There are plenty of deserts around the world. As President Trump memorably said when he abruptly pulled American troops out of Syria as a favor to the Turkish president Erdogan: “There’s a lot of sand there.” So why is it that Desert X, the organization that has put on two well-regarded biennial shows in the desert of the Coachella Valley, decided to agree to a special installation in the Saudi Arabian desert opening this month? Was the Sahara off limits, or is this all about a public relations campaign by the kingdom to greenwash its image after widespread condemnation of the grisly murder of Washington Post columnist Jamal Khashoggi?

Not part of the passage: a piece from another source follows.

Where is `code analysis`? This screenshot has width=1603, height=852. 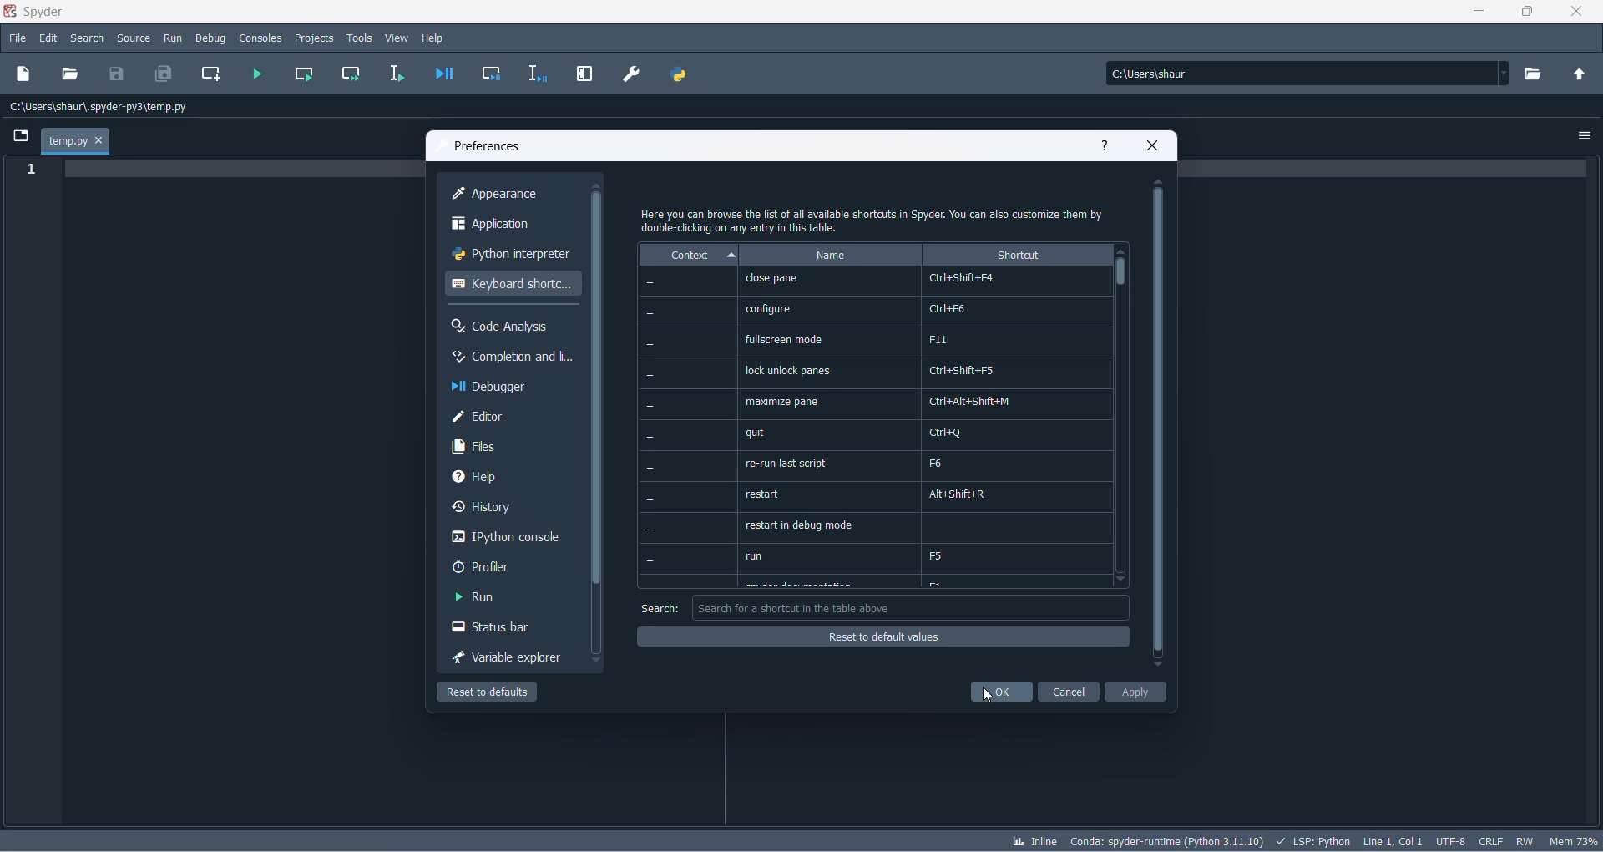 code analysis is located at coordinates (508, 327).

The funding for the installation comes from the Saudi monarchy.
The Desert X board of trustees’ decision to do an installation in AlUla, Saudi Arabia, at the UNESCO World Heritage site of the ancient city of Hegra led to the October, 2019 resignations of three board members, including artist Ed Ruscha and art historian/curator Yael Lipschutz. The chosen site is replete with ruins dating back to antiquity that few Westerners have seen, so it would seem to be an intriguing location. The Saudis are seeking to diversify their oil-based economy and see the show as part of an initiative to increase tourism.
Despite material modernizations in the feudal kingdom, it remains a tightly controlled monarchy ruled by Mohammed bin Salman (MBS). U.S. intelligence officials believe MBS personally ordered Khashoggi’s murder and dismemberment in its Istanbul consulate. Prior to the Khashoggi atrocity, in 2017, MBS showed the kingdom’s princes and billionaires who’s boss with the house arrest of dozens of the upper crust in the Riyadh Ritz Hotel for months—where they were terrorized and blackmailed into submission to MBS. There are virtually no human rights afforded in the kingdom and though women have finally been granted permission to drive, they are still subject to the whims of male family members.
Apparently, MBS has some interest in the art world, as evidenced by his purchase of “Salvator Mundi,” a portrait of Christ attributed to Leonardo da Vinci, which shattered the world record for a painting sold at auction in 2017 when he paid Christie’s $450 million (the painting is reportedly secured on MBS’s super-yacht, despite the expectation that it would be loaned to the Louvre Abu Dhabi).
The suppression of human rights and the Khashoggi murder were central to Ruscha’s decision to quit the Desert X board, as he stated in an interview with Frances Anderton, host of DnA on KCRW, labeling the impending exhibition “the equivalent of inviting Hitler to a tea party.” Lipschutz cited reasons such as the Saudi war with Yemen and its suppression of LGBTQ rights for his resignation from the board. In addition, Desert X is a nonprofit and the outrage surrounding the Saudi exhibition caused one major donor, the MaddocksBrown Foundation, to announce cessation of its funding in protest.
The Desert X controversy is part of a rising tide of art world social consciousness. In last issue’s column, I surveyed protests in the art world to remove donor recognition rights afforded the Sackler family—who own Purdue Pharma, the major supplier of Oxycontin, source of the opioid epidemic— and other actions around dubious business ties of art mega-donors.
On Anderton’s KCRW show, Neville Wakefield, artistic director of Desert X, pushed back: “I think essentially you either believe in embargo and that you don’t communicate with people with whom you believe there are differences, or you believe in the power of art to connect people.” The Desert X message is that the Saudi installation will help build western bridges to the kingdom.
Participants in the Saudi show include Lita Albuquerque from LA, Egyptian-born Sherin Guirguis, Danish art collective Superflex and at least six Saudi artists. Albuquerque has done site-specific installations in deserts around the world, including 2017’s inaugural Desert X. She will install a mile-long sculptural work at the Saudi site.
The Saudis have taken too many steps backward since the Crown Prince assumed power, and all their art outreach and public relations can’t obscure their obscene and dismal failure to become enlightened citizens of the world. Desert X has made a major blunder. When Desert X fundraisers inevitably ask for more donations from the art community, they may find they are stranded in the desert without a drop to drink.